La legge non è ancora fatta. La Commissione Trasporti ha approvato una bozza, ossia un testo preliminare. Solo al completamento di tutto l’iter legislativo saranno definite le date di applicazione.
La revisione annuale? Bocciata
Tra le proposte più chiacchierate degli ultimi mesi, c’era quella che avrebbe colpito direttamente i proprietari di auto più vecchie: portare da due anni a uno la frequenza delle revisioni per i veicoli con più di dieci anni di anzianità.
Gli eurodeputati hanno scelto una linea pragmatica: no alla proposta di ridurre da due anni a uno la frequenza dei controlli tecnici per auto e furgoni con più di dieci anni; sì a una maggiore flessibilità per i conducenti, che potranno accedere a un ventaglio più ampio di strutture autorizzate per effettuare le revisioni.
La grande novità: guerra alle frodi sui contachilometri
Uno dei punti più concreti e attesi della riforma riguarda la cosiddetta odometer fraud, cioè la manipolazione del contachilometri — una pratica purtroppo diffusissima nel mercato dell’usato che danneggia ogni anno migliaia di acquirenti ignari.
Gli eurodeputati propongono l’obbligo per le officine di registrare il chilometraggio dei veicoli durante gli interventi di manutenzione, la registrazione automatica dei dati provenienti dai veicoli connessi in un database nazionale, e l’applicazione dell’obbligo solo per riparazioni superiori a un’ora.
Lo scopo è creare una cronologia certificata del chilometraggio.
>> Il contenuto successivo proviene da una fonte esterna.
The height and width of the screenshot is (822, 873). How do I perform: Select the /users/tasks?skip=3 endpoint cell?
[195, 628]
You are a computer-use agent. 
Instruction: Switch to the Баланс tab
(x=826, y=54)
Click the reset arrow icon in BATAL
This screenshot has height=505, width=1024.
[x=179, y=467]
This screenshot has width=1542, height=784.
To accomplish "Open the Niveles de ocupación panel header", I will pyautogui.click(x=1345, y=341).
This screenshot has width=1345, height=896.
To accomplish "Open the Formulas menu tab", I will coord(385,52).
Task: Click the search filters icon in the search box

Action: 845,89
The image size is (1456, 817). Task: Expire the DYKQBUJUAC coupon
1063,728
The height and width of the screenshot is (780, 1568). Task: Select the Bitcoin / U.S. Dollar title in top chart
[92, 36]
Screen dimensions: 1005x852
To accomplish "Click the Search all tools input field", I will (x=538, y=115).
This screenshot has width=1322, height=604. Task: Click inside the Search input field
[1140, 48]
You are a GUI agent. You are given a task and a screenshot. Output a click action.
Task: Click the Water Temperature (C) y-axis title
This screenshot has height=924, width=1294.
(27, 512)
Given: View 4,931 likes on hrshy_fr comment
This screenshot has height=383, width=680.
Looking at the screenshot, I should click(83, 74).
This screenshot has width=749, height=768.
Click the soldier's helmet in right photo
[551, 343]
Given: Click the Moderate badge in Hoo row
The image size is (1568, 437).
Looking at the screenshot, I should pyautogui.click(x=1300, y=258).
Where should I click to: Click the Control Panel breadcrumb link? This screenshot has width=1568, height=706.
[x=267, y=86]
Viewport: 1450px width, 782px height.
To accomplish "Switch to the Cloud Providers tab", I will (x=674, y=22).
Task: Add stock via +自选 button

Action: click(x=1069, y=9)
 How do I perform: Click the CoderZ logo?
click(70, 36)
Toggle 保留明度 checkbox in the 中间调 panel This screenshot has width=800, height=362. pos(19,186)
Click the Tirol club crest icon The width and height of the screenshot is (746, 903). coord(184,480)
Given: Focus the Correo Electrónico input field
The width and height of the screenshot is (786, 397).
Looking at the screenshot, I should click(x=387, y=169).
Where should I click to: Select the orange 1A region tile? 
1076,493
Una misura che potrebbe cambiare radicalmente la fiducia nel mercato dell’usato.
Controlli più sofisticati: ADAS, batterie e sistemi elettronici
Oltre alle frodi sui km, la riforma punta ad aggiornare in profondità la tipologia di controlli effettuati durante la revisione. La Commissione europea ha proposto un aggiornamento complessivo delle direttive su controlli tecnici periodici, controlli su strada e immatricolazione, con l’obiettivo di includere meglio emissioni, veicoli elettrici e sistemi di assistenza alla guida.
La digitalizzazione come filo conduttore
Un tema trasversale dell’intera riforma è la digitalizzazione delle procedure. Il futuro è un sistema in cui i dati della revisione, la storia del chilometraggio e i parametri di funzionamento del veicolo confluiscono in archivi condivisi e verificabili. Meno carta, meno margini per i furbi.
Quanto costerà la revisione?
Sul fronte economico, in Parlamento è in discussione un aumento delle tariffe, che potrebbe portare il costo medio della revisione da 79 a 88 euro dal 2026. L’obiettivo sarebbe adeguare i prezzi ai maggiori standard di sicurezza e qualità, ma la misura non è ancora definitiva.
Circa dieci euro in più all’anno, in cambio di controlli più accurati e strumenti digitali più avanzati. Un trade-off che molti potrebbero accettare, se i risultati in termini di sicurezza saranno dimostrabili.